**Written request**
Reproduce every item below line for line, changing nothing.

Element lookup records
-=-=-=-=-
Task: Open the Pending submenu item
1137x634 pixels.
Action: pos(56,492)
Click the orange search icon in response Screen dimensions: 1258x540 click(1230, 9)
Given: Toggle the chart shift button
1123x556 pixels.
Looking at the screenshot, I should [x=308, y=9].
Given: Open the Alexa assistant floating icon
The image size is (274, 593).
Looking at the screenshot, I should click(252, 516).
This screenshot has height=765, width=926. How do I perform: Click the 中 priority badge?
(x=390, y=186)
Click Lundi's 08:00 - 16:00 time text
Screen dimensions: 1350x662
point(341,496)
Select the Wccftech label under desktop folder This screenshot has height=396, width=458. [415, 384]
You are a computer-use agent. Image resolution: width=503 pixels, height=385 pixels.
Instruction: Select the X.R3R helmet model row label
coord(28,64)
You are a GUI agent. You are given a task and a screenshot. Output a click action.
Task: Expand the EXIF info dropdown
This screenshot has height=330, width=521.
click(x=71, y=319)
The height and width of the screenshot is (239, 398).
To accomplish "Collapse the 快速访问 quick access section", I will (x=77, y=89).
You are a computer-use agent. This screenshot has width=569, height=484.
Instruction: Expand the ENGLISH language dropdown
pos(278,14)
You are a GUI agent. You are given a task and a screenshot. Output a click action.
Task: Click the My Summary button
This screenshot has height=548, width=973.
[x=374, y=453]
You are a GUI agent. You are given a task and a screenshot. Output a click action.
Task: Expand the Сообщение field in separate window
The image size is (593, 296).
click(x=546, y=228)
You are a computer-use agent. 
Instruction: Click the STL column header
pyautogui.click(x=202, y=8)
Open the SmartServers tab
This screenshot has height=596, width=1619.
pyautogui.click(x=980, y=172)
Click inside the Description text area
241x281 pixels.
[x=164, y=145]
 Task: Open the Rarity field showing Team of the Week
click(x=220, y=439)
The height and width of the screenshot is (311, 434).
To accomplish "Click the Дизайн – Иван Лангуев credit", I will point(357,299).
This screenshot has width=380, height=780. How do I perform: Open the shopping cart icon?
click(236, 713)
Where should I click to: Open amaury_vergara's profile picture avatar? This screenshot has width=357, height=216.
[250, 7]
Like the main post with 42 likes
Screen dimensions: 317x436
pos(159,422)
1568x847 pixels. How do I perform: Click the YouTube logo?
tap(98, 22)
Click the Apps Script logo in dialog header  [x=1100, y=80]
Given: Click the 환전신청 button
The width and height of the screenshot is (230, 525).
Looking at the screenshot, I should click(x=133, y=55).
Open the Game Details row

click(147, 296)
-=-=-=-=-
**Written reply**
Task: Open the Pending submenu item
1137x634 pixels.
Action: pos(56,492)
Click the orange search icon in response Screen dimensions: 1258x540 click(1230, 9)
Given: Toggle the chart shift button
1123x556 pixels.
Looking at the screenshot, I should [x=308, y=9].
Given: Open the Alexa assistant floating icon
The image size is (274, 593).
Looking at the screenshot, I should click(252, 516).
This screenshot has height=765, width=926. How do I perform: Click the 中 priority badge?
(x=390, y=186)
Click Lundi's 08:00 - 16:00 time text
Screen dimensions: 1350x662
point(341,496)
Select the Wccftech label under desktop folder This screenshot has height=396, width=458. [415, 384]
You are a computer-use agent. Image resolution: width=503 pixels, height=385 pixels.
Instruction: Select the X.R3R helmet model row label
coord(28,64)
You are a GUI agent. You are given a task and a screenshot. Output a click action.
Task: Expand the EXIF info dropdown
This screenshot has height=330, width=521.
click(x=71, y=319)
The height and width of the screenshot is (239, 398).
To accomplish "Collapse the 快速访问 quick access section", I will (x=77, y=89).
You are a computer-use agent. This screenshot has width=569, height=484.
Instruction: Expand the ENGLISH language dropdown
pos(278,14)
You are a GUI agent. You are given a task and a screenshot. Output a click action.
Task: Click the My Summary button
This screenshot has height=548, width=973.
[x=374, y=453]
You are a GUI agent. You are given a task and a screenshot. Output a click action.
Task: Expand the Сообщение field in separate window
The image size is (593, 296).
click(x=546, y=228)
You are a computer-use agent. 
Instruction: Click the STL column header
pyautogui.click(x=202, y=8)
Open the SmartServers tab
This screenshot has height=596, width=1619.
pyautogui.click(x=980, y=172)
Click inside the Description text area
241x281 pixels.
[x=164, y=145]
 Task: Open the Rarity field showing Team of the Week
click(x=220, y=439)
The height and width of the screenshot is (311, 434).
To accomplish "Click the Дизайн – Иван Лангуев credit", I will point(357,299).
This screenshot has width=380, height=780. How do I perform: Open the shopping cart icon?
click(236, 713)
Where should I click to: Open amaury_vergara's profile picture avatar? This screenshot has width=357, height=216.
[250, 7]
Like the main post with 42 likes
Screen dimensions: 317x436
pos(159,422)
1568x847 pixels. How do I perform: Click the YouTube logo?
tap(98, 22)
Click the Apps Script logo in dialog header  [x=1100, y=80]
Given: Click the 환전신청 button
The width and height of the screenshot is (230, 525).
Looking at the screenshot, I should click(x=133, y=55).
Open the Game Details row

click(147, 296)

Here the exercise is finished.